Good build quality. Took a picture of the internals in case anyone is curious.
A**R
It is doing great, before I installed it we kept losing power ...
It is doing great,before I installed it we kept losing power to our equipment.Thank You for a great product. Dudty
N**B
Doesn't last
3 of mine now have stopped working. It starts with intermittent connection issues that become more frequent until you need to bypass it. Find another solution.
J**N
SEEMS fine, but...
I want to give this a higher rating than 3 stars, because it seems to be sturdy enough to do what it says. But: The only English in the instructions is the words "IN" and "OUT" printed in a jumble of Chinese. And the case is NOT marked "IN" or "OUT". Does the actual performance of surge/lightning protection depend entirely on the +/- alignment of diodes inside the metal shell? Or something like that? Or what?

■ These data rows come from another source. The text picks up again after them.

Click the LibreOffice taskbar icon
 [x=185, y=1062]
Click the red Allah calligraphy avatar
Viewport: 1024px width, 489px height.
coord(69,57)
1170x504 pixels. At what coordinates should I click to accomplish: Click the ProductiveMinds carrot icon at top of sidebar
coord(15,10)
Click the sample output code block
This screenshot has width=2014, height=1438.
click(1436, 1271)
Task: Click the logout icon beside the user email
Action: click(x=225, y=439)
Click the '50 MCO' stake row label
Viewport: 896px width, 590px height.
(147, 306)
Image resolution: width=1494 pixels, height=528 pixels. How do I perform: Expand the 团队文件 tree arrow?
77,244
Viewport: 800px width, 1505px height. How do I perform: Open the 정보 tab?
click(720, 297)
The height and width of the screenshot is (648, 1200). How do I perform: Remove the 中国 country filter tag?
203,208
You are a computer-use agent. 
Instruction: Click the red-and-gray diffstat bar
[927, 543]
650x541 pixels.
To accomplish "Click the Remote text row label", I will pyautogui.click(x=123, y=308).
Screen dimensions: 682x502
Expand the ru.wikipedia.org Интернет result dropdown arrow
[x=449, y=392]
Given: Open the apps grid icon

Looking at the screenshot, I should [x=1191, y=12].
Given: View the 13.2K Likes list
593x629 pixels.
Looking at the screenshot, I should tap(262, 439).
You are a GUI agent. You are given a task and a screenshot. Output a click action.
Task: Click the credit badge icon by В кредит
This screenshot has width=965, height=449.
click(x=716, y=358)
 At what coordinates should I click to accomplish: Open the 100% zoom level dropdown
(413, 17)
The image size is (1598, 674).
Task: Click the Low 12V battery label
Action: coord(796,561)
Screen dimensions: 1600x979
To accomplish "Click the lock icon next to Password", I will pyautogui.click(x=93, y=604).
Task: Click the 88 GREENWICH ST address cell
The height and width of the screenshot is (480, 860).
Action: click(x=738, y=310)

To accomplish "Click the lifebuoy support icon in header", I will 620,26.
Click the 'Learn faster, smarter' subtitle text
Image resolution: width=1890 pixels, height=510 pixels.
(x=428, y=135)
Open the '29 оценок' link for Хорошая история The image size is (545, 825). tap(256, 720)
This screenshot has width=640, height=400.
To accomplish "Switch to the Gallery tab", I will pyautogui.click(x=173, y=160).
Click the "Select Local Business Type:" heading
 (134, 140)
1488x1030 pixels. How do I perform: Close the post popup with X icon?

Why do the instructions bother to mention "IN" and "OUT" unless it's important for some reason, and then why isn't the body of the protector marked to indicate which is "IN" and which is "OUT"? For now all I can do is hope.The only thing I can say right now is it doesn't appear to affect my network throughput at all.
V**L
Only con so far is the total lack of documentation
Looks like a good product, just installed mine.Before installing, I opened it and checked its insides (see pictures); I'm not an EEE, but I have some electric/electronics experience and it seemed well built: all-metal box solidly put together with 8 screws, still easy to open with just a screwdriver for inspection/maintenance/whatever, fiberglass circuit board instead of the cheaper phenolite, and solders seemed solid and correctly done.Examining the circuit board closer, I saw two soldered-through 6KE68CA (the larger black pieces near the center). Searched a little and found its datasheet, they are supposed to be "600W TRANSIENT VOLTAGE SUPPRESSOR", which is exactly what a quick-responding spark arrestor should have. Additionaly, there are 16 SMD-soldered smaller pieces, 8 for each RJ-45 connector, ie, 1 for each of each connector 8 pins, all of them labeled as only "M7". Wasn't able to figure out what those are, tho.Been in operation for about an hour: ethernet error counters on the respective interface are all zero so far, so it isn't introducing any issues.I purchased this specifically because of the metal box (I've seen plastic surge suppressors catch fire in the past and almost setting fire to the building, so I'm not risking anything with plastic here) and so far I have a good impression of it. Will post again in a few months if anything else shows up.